Dovrebbe dimettersi

Alla fine il coro unanime di coloro che chiedevano con urgenza alle gerarchie ecclesiastiche di prendere posizione nei confronti delle molteplici e bizzarre illazioni circa la vita privata del Premier ha ottenuto una risposta. Un cardinale, il cui nome per rispetto nei suoi confronti non riporterò per esteso, ma mi limiterò ad identificarlo con l’iniziale, ha inserito in un suo discorso ufficiale dei riferimenti impliciti, ma piuttosto mirati, all’argomento. Lo ha fatto inevitabilmente in maniera impacciata, cercando come si suol dire di assestare ora un colpo al cerchio e ora uno alla botte, senza sbilanciarsi troppo né da una parte né dall’altra. Il suo imbarazzo è comprensibile, e denota ancora una volta quello iato, direi quasi lo scollamento, che da secoli esiste nel mondo cattolico tra la teoria e la prassi.

Che l’attuale Governo [Berlusconi IV, NdR], dal punto di vista della Chiesa, sia nella storia d’Italia uno dei più aderenti ai principi evangelici fondamentali è evidente, e infatti sinora gli alti prelati non gli hanno fatto mancare il loro appoggio pressoché incondizionato. Chi non lo riconosce, probabilmente confonde la retta dottrina con un generico buonismo, figlio del sincretismo o peggio ancora di un indifferentismo che porta molti a considerare interscambiabili tutte le fedi, a patto di comportarsi in modo onesto.

Ma il Cristianesimo ha la sua cifra distintiva in passi come questo: “Io vi dico di non opporvi al malvagio; anzi se uno ti percuote la guancia destra, tu porgigli anche l’altra; e a chi ti vuol chiamare in giudizio per toglierti la tunica, tu lascia anche il mantello. E se uno ti costringerà a fare un miglio, tu fanne con lui due. Dà a chi ti domanda e a chi desidera da te un prestito non volgere le spalle” (Matteo 5, 39-42).
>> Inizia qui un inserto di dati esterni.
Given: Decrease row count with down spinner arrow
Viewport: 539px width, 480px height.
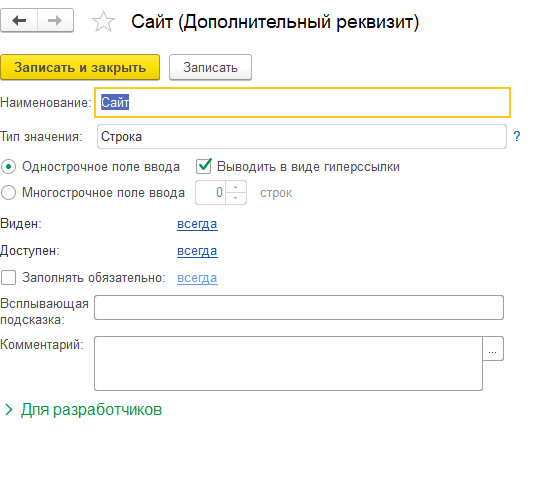Looking at the screenshot, I should [235, 198].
Uno statista devoto non potrà che declinare questi insegnamenti nell’ambito politico-sociale e instillarli nella sua azione di governo. Chi è, socialmente parlando, il malvagio? Chi è che porta via la tunica al prossimo, o che costringe altri a faticare più del dovuto? Si tratta senza ombra di dubbio dell’evasore fiscale. La parola d’ordine quindi è: piena libertà di evasione, soprattutto per i più “malvagi”, cioè i più ricchi. Il Premier poi non manca di applicare in prima persona il precetto della generosità incondizionata, riversando abbondantemente il denaro risparmiato sugli indigenti che gli chiedono aiuti finanziari.
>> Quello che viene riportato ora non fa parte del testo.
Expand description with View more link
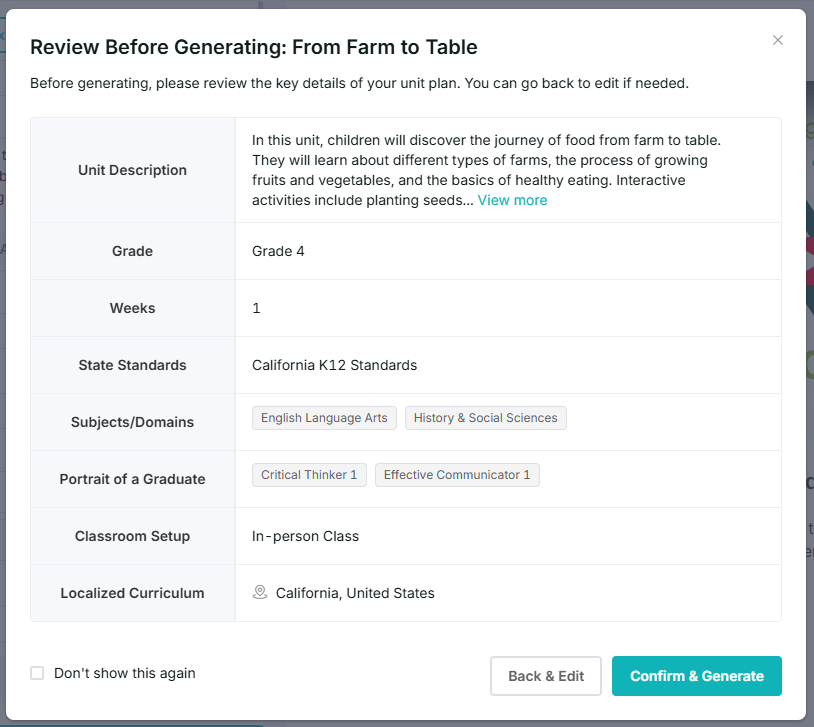This screenshot has height=727, width=814. click(512, 200)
Il riferimento evangelico più importante, però, il vero faro del Governo, è un altro: la celebre parabola della zizzania: “Un uomo ha seminato del buon seme nel suo campo. Ma mentre tutti dormivano venne il suo nemico, seminò zizzania in mezzo al grano e se ne andò. Quando poi la messe fiorì e fece frutto, ecco apparve anche la zizzania. Allora i servi andarono dal padrone di casa e gli dissero: Padrone, non hai seminato del buon seme nel tuo campo? Da dove viene dunque la zizzania? Ed egli rispose loro: Un nemico ha fatto questo. E i servi gli dissero: Vuoi dunque che andiamo a raccoglierla? No, rispose, perché non succeda che, cogliendo la zizzania, con essa sradichiate anche il grano. Lasciate che l’una e l’altro crescano insieme fino alla mietitura e al momento della mietitura dirò ai mietitori: Cogliete prima la zizzania e legatela in fastelli per bruciarla; il grano invece riponetelo nel mio granaio” (Matteo 13, 24-30). Il significato della parabola è oltremodo chiaro: i figli del maligno (la zizzania) devono essere lasciati delinquere in pace. Inutile, anzi controproducente, perdere tempo a perseguire e processare i criminali. Ne discendono iniziative come limitazione o blocco delle intercettazioni, processo lungo, prescrizione breve e molte altre. D’altra parte Gesù Cristo ha detto anche: “Non giudicate, per non essere giudicati” (Matteo 7, 1). Chi si oppone a questo insegnamento più di colui che giudica gli altri per professione? Per questo il giudice è l’Anticristo per eccellenza.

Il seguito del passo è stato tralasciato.